11/04/2016
Publicado no O Globo
Projetos de combate à corrupção já enfrentam ataques no Congresso
Especialistas alertam que propostas em curso podem dificultar investigações
SÃO PAULO — Nos últimos dois anos, enquanto a Operação Lava-Jato revelava minúcias da corrupção no Brasil, inúmeros projetos foram apresentados ao Congresso para regular o tema. Em 2015, foram cerca de 200 proposições, cinco vezes a média dos últimos dez anos. O que se vê, no entanto, é que a preocupação com o assunto pode não resultar em maior resguardo da população brasileira.
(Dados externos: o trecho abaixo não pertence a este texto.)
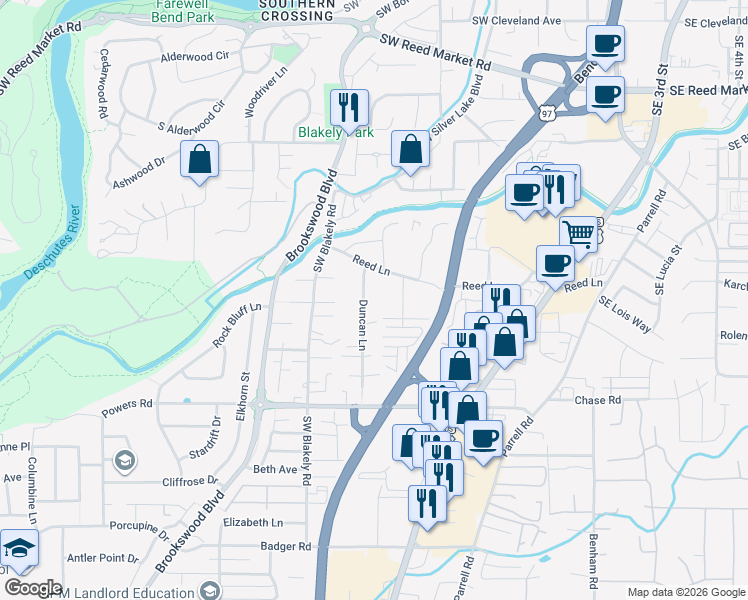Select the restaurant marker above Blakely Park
coord(349,107)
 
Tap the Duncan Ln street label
coord(362,324)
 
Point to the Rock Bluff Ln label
coord(237,324)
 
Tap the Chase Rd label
coord(598,400)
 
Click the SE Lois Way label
coord(626,313)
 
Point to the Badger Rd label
coord(286,546)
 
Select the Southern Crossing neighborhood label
coord(296,11)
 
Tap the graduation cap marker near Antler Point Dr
coord(19,548)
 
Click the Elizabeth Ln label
coord(253,522)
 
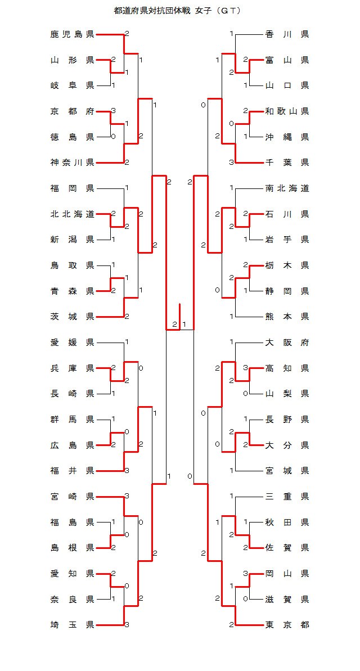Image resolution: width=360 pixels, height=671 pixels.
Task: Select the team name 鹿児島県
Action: click(x=72, y=35)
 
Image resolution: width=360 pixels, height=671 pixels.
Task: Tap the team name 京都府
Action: click(x=72, y=111)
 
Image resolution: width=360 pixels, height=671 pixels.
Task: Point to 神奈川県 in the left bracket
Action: click(x=72, y=163)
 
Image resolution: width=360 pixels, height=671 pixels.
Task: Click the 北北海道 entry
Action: click(x=72, y=214)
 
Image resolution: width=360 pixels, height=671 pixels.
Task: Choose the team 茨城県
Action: click(x=72, y=317)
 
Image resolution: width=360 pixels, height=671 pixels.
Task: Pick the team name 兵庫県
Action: click(x=72, y=368)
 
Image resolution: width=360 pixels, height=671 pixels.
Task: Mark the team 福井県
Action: click(x=72, y=471)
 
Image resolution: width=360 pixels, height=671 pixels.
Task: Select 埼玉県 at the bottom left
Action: click(x=72, y=625)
As propostas que tramitam com mais rapidez são justamente as que podem criar dificuldades para investigações ou embutem mecanismos que abrandam punições.
Risco de Impunidade
No total, 528 proposições que versam sobre corrupção tramitam pelas comissões da Câmara dos Deputados e do Senado sem que se transformem em leis capazes de moralizar a administração pública. Algumas estão no Congresso há uma década. Em 2005, Anselmo de Jesus, um agricultor que chegou à Câmara eleito pelo PT de Rondônia, decidiu cortar na própria carne. Apresentou uma proposta de emenda à Constituição que extingue o foro privilegiado para deputados e senadores. Em dez anos, recebeu um único parecer favorável, até hoje não votado.
— No Congresso, o mais fácil é fazer um projeto parar. Difícil é fazer andar — diz o deputado Mendes Thame (PV-SP), presidente da Frente Parlamentar Mista de Combate à Corrupção.
Na contramão da proposta de Anselmo de Jesus, parlamentares passaram a discutir nas últimas semanas a ampliação do foro privilegiado a ex-ocupantes de cargos públicos, como presidentes da República. Incomodados com os dois anos de atuação da Lava-Jato, muitos parlamentares já defendem um prazo máximo de duração para as investigações. Um projeto de lei do senador Blairo Maggi (PR-MT), por exemplo, estabelece o prazo de 12 meses, prorrogável por igual período uma única vez, para a conclusão de inquérito. Se esse prazo já estivesse em vigor, muitos inquéritos abertos pela Lava-Jato seriam prejudicados.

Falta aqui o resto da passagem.